| Records for this task |
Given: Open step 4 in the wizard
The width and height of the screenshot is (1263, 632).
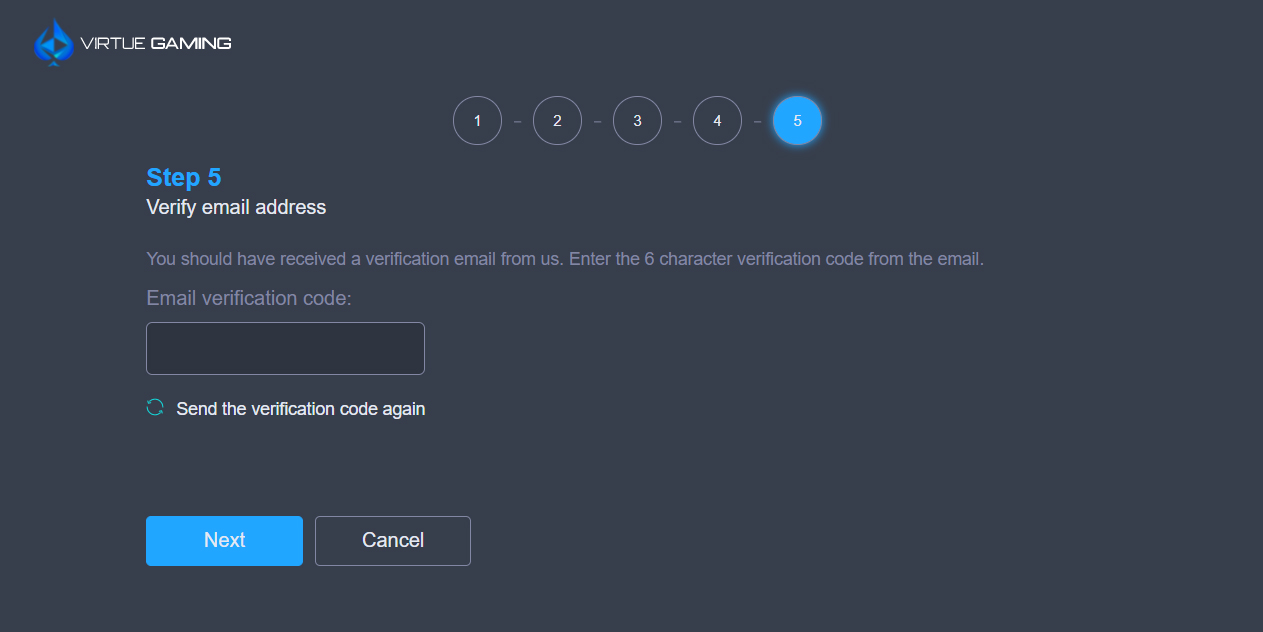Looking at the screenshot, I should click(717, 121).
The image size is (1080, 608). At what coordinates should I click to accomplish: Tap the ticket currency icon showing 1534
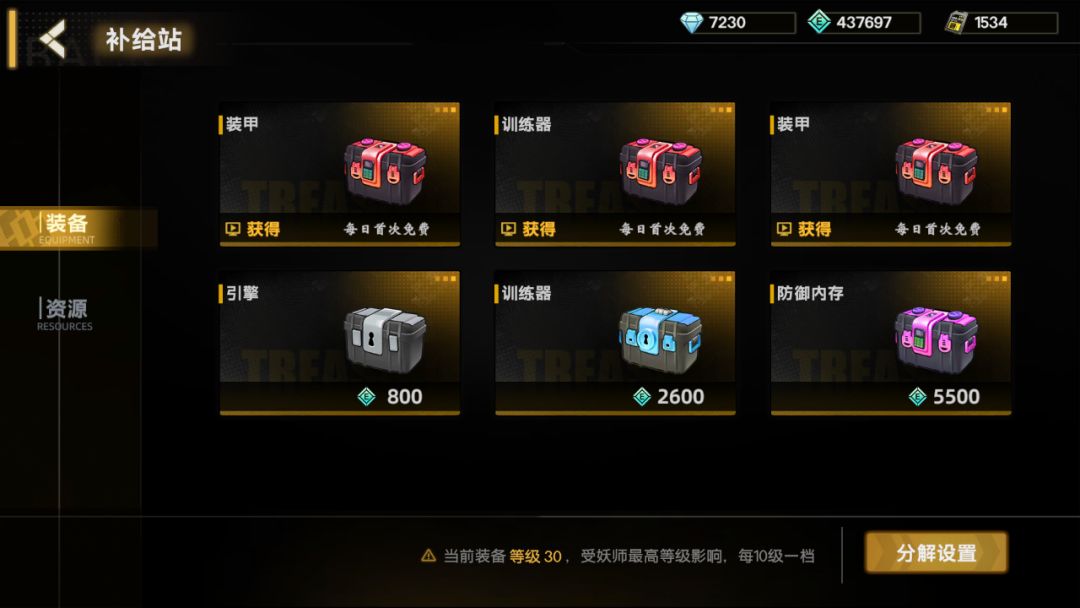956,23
--
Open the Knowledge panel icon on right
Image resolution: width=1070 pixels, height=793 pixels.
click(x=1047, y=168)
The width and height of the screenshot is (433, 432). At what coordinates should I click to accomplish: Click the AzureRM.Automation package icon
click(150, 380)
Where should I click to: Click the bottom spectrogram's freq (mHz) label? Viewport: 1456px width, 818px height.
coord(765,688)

| What to work on |
Copy out the rows verbatim, starting at the line containing "The width and height of the screenshot is (433, 432)." and ending at the line containing "coord(765,688)", both included.

| Finished answer |
The width and height of the screenshot is (433, 432). At what coordinates should I click to accomplish: Click the AzureRM.Automation package icon
click(150, 380)
Where should I click to: Click the bottom spectrogram's freq (mHz) label? Viewport: 1456px width, 818px height.
coord(765,688)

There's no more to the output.